MSU-based bioinformaticians studied the evolution of broken genes in a fruit fly
Pseudogenes lose their ability to encode proteins and natural selection stops to notice them, as no mutations in such genes can be harmful. A study conducted with the participation of the specialists from the Faculty of Bioengineering and Bioinformatics, MSU (Lomonosov Moscow State University) confirms this fact but shows that natural selection still has certain influence on some of such genes. An article about it was published in Genome Biology and Evolution journal.
Sometimes a protein stops playing a key role in an organism's adaptation and survival (e.g. due to environmental changes). Therefore, any mutations in the gene that codes this proteins become irrelevant for the organism in general.
"Scientists have known for a long time, that after a gene undergoes a harmful mutation, e.g. a nonsense mutation, it stops working and turns into a pseudogene. In this case negative selection (the one that removes harmful mutations from the population) stops applying to it, and nonsynonymous mutations (the ones that cause the replacement of one amino acid in a protein with another) start to accumulate in the gene at the same speed as synonymous ones (the ones in which amino acids are not replaced). Previously this was indirectly referred to in many works with individual examples, but no full-scale research of the effect of nonsense mutations has been ever conducted before," says Nadezhda Potapova, a co-author of the work, postgraduate of the Faculty of Bioengineering and Bioinformatics, MSU.

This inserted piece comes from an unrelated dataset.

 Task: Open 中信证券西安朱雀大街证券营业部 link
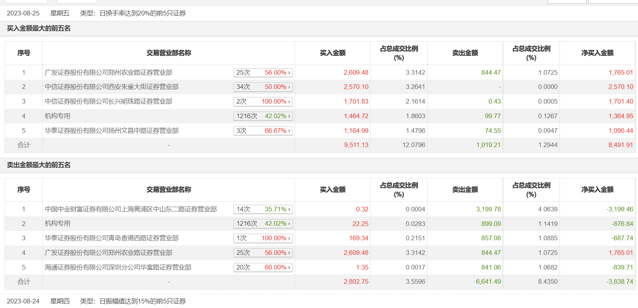[x=112, y=87]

A human genome contains 53-100 non-functioning alleles, and 21 to 27 of them have been switched off due to nonsense mutations. This type of mutations got its name due to its ability to deprive the gene of its sense (a functioning protein). Nonsense mutations are a type of mutations causing the occurrence of a terminating codon at which protein synthesis stops. Such mutations may occur due to different reasons: replacements, insertions, or even deletions of the "letters" in the genetic code.
The big number of alleles with nonsense mutations (or nonsense alleles in short) made the scientists think there were not so nonsense after all. Several molecular mechanisms which allow the function of an apparently broken gene to remain at least partially preserved have already been described.

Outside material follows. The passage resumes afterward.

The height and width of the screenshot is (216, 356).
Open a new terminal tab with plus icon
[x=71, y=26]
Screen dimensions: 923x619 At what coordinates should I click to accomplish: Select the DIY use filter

Nonsense alleles differ from nonsynonymous mutations by their harmfulness. They cause diseases three times more often, are observed less frequently, and often have additional copies in the genome (paralogs) making the elimination of just one of them irrelevant.
Biologists studied the genomes of Zambian populations of Drosophila melanogaster that on average contain 35 nonsense mutations. They focused only on the nonsense alleles that occurred due to the replacement of one nucleotide.
It turned out, that negative selection (i.e. the selection reducing the frequency of a certain feature within a population) did not influence those parts of the flies' coding genes) that contained nonsense mutations. However, the selection still had slight impact on some of them. The reason for it may be alternative splicing – different ways of reading the same DNA region due to the shifting of their start and end points. Biologists believe that alternative splicing is reason why some genes preserve their functions and are at least partially making them visible for the negative selection.
"We used Drosophila melanogaster genomes. Based on it, we managed to confirm that nonsense mutations actually switch off single exon genes (i.e. the genes that contain no introns cut out during protein synthesis), and they start to accumulate both synonymous and nonsynonymous mutations at the same speed. In multi exon genes (genes with several introns) only the exon with the mutation seems to be left out, and the others remain under the influence of negative selection, though slightly weakened," explains Nadezhda Potapova.
The study was conducted by the scientists of the Faculty of Bioengineering and Bioinformatics, MSU together with colleagues from Kharkevich Institute for Information Transmission Problems of the Russian Academy of Sciences, Skolkovo Institute of Science and Technology, and the University of Michigan (USA).